TASK TO CARRY OUT:
Using the records that appear below, write out exactly the lines from the one with "Instruction: Select the" through the one with "You are a computer-use agent. The image", keeping both end lines.

(Stored data entries)
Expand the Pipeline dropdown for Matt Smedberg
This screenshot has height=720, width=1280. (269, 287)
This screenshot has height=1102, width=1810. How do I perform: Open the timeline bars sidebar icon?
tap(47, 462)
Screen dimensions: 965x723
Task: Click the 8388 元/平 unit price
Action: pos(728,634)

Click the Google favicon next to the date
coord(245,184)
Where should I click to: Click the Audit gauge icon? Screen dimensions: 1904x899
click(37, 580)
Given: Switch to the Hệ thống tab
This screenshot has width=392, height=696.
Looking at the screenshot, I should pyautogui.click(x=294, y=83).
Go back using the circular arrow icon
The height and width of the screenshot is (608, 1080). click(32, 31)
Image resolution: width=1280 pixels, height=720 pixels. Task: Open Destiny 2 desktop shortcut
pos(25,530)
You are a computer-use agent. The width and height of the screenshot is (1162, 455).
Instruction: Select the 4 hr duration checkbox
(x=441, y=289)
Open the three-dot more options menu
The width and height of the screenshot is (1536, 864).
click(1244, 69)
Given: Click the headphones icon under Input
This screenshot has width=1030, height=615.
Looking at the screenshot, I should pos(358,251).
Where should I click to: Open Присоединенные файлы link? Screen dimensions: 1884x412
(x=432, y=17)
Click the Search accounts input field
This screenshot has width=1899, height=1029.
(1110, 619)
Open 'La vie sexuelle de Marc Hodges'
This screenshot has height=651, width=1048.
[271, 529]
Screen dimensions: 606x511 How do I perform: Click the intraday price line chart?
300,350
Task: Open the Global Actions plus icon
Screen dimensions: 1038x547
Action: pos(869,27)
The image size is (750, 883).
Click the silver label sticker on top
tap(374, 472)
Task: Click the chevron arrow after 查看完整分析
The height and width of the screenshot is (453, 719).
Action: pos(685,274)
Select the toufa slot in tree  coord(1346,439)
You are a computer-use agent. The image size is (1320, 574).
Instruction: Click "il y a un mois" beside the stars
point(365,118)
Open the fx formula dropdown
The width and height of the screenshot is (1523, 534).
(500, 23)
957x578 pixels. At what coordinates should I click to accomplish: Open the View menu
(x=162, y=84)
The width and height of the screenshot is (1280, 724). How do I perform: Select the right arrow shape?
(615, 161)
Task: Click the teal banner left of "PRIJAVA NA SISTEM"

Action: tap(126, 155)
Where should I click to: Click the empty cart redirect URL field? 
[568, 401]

OUTPUT BELOW:
Instruction: Select the 4 hr duration checkbox
(x=441, y=289)
Open the three-dot more options menu
The width and height of the screenshot is (1536, 864).
click(1244, 69)
Given: Click the headphones icon under Input
This screenshot has width=1030, height=615.
Looking at the screenshot, I should pos(358,251).
Where should I click to: Open Присоединенные файлы link? Screen dimensions: 1884x412
(x=432, y=17)
Click the Search accounts input field
This screenshot has width=1899, height=1029.
(1110, 619)
Open 'La vie sexuelle de Marc Hodges'
This screenshot has height=651, width=1048.
[271, 529]
Screen dimensions: 606x511 How do I perform: Click the intraday price line chart?
300,350
Task: Open the Global Actions plus icon
Screen dimensions: 1038x547
Action: pos(869,27)
The image size is (750, 883).
Click the silver label sticker on top
tap(374, 472)
Task: Click the chevron arrow after 查看完整分析
The height and width of the screenshot is (453, 719).
Action: pos(685,274)
Select the toufa slot in tree  coord(1346,439)
You are a computer-use agent. The image size is (1320, 574).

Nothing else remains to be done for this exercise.